Ma non basta: è stato un servizio delle Iene di qualche giorno fa a riportare alla luce un episodio lontano nel tempo ma ancora più grave: lo sversamento, nel 2002, di trimetilbenzene nelle acque del Gran Sasso, in seguito al quale i laboratori finirono sotto gestione commissariale e che dette il via ad un adeguamento delle strutture per una spesa com4 plessiva di 80 milioni di euro. Peccato che da un accertamento successivo dell’Istituto superiore di Sanità la messa in sicurezza della pavimentazione prevista a protezione dell’acquifero risulta non essere stata mai completata.

Intanto i cittadini non sanno più cosa pensare, mentre è già partito il rimpallo di competenze fra gli enti coinvolti.

“Siamo indignati per le condizioni di rischio in cui versa uno degli acquiferi più grandi d’Europa, risorsa strategica fondamentale per la vita di centinaia di migliaia di persone e per la biodiversità”, dice De Sanctis. “I fenomeni di contaminazione si stanno ripetendo e non si può rincorrere i problemi perchè con l’acqua si deve fare prevenzione. Le scene di panico che abbiamo visto in seguito all’ultimo incidente, sono nulla in confronto con quello che accadrebbe con un eventuale incidente massivo con il coinvolgimento delle migliaia di tonnellate di sostanze tossiche stoccate nei laboratori del Gran Sasso (tra l’altro, 1.250 tonnellate di trimetilbenzene e 1.000 tonnellate di acqua ragia). In tal caso è lecito aspettarsi conseguenze per decenni visto che tali materiali sono stoccati praticamente all’interno di una montagna piena d’acqua e uno sversamento causerebbe danni probabilmente permanenti in un tale contesto geologico”.

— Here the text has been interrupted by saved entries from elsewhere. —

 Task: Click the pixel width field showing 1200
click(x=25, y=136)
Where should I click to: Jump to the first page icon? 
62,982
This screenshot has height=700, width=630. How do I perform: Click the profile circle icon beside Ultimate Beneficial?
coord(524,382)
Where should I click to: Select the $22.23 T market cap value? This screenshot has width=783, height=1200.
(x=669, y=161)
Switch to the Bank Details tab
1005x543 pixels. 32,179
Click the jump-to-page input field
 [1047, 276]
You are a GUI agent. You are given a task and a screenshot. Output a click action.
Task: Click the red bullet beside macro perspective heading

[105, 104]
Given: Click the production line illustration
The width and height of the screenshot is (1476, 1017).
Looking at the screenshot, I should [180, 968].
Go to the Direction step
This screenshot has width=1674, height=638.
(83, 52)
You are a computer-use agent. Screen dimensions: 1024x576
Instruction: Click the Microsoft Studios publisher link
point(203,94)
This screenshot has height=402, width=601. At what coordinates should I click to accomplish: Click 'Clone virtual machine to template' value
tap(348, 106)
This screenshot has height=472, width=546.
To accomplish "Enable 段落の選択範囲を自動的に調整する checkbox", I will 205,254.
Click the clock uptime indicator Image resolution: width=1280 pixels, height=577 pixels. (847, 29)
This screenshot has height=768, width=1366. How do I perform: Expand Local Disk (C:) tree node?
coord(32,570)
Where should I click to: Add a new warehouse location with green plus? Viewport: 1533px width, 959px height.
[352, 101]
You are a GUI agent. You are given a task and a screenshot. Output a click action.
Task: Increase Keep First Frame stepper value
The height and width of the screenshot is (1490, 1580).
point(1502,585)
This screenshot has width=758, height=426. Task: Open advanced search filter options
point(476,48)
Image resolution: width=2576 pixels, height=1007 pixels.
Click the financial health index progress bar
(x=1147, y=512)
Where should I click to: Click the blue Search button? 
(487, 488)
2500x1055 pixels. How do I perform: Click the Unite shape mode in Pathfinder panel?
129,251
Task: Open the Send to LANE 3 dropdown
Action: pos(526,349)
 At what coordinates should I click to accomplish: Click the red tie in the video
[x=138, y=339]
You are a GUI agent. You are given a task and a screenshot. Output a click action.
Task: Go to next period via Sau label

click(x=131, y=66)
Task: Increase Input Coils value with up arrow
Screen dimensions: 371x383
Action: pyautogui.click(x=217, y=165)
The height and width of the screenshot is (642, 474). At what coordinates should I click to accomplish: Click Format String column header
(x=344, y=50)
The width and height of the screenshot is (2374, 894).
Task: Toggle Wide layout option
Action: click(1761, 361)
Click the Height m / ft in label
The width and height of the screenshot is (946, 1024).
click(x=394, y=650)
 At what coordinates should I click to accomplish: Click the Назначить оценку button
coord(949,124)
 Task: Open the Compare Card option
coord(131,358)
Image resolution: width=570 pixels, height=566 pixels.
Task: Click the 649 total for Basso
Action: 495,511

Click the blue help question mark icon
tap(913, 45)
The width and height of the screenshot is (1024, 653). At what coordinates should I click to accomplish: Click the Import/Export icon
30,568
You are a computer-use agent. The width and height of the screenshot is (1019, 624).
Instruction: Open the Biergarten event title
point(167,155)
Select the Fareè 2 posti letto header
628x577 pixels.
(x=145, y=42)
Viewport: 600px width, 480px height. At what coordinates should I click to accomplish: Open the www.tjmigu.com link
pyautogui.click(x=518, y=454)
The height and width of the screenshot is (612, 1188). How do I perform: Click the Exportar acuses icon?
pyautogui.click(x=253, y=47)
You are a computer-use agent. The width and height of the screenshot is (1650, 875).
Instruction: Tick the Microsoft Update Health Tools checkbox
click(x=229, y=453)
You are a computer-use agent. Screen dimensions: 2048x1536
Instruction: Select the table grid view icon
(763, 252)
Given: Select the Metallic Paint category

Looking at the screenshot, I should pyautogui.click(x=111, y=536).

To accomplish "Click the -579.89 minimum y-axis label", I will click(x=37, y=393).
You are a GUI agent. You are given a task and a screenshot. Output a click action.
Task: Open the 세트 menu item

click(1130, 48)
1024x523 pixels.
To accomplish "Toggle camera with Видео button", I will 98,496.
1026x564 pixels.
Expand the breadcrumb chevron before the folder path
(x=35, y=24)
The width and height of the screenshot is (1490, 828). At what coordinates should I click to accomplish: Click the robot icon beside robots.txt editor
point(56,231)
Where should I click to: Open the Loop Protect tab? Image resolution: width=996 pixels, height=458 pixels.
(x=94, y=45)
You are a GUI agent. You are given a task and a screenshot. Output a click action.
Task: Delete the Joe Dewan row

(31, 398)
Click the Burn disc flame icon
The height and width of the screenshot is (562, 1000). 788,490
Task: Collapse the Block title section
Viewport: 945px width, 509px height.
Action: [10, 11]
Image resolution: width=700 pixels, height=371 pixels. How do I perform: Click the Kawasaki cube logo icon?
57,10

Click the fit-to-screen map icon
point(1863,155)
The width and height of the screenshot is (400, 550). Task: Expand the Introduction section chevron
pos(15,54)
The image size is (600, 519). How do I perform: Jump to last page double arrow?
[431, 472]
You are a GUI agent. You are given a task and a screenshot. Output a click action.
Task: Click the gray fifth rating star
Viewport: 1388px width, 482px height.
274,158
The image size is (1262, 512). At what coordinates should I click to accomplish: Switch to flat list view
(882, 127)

“È del tutto evidente che le importanti ricerche in corso nel Gran Sasso devono tener conto dei rischi per vastissimi territori, che comprendono tre province” (l’acqua del Gran Sasso sgorga nelle sorgenti dell’aquilano, teramano e pescarese, Sorgenti del Pescara incluse ndr). “Un incidente più rilevante stravolgerebbe per anni l’intera area. Per questo devono essere imposti limiti severi all’uso delle sostanze. Ovviamente sia sul versante laboratori sia su quello autostradale servono anche interventi infrastrutturali sulle captazioni ma questi ultimi non inciderebbero se non di poco sui rischi di incidente rilevante”, conclude De Sanctis.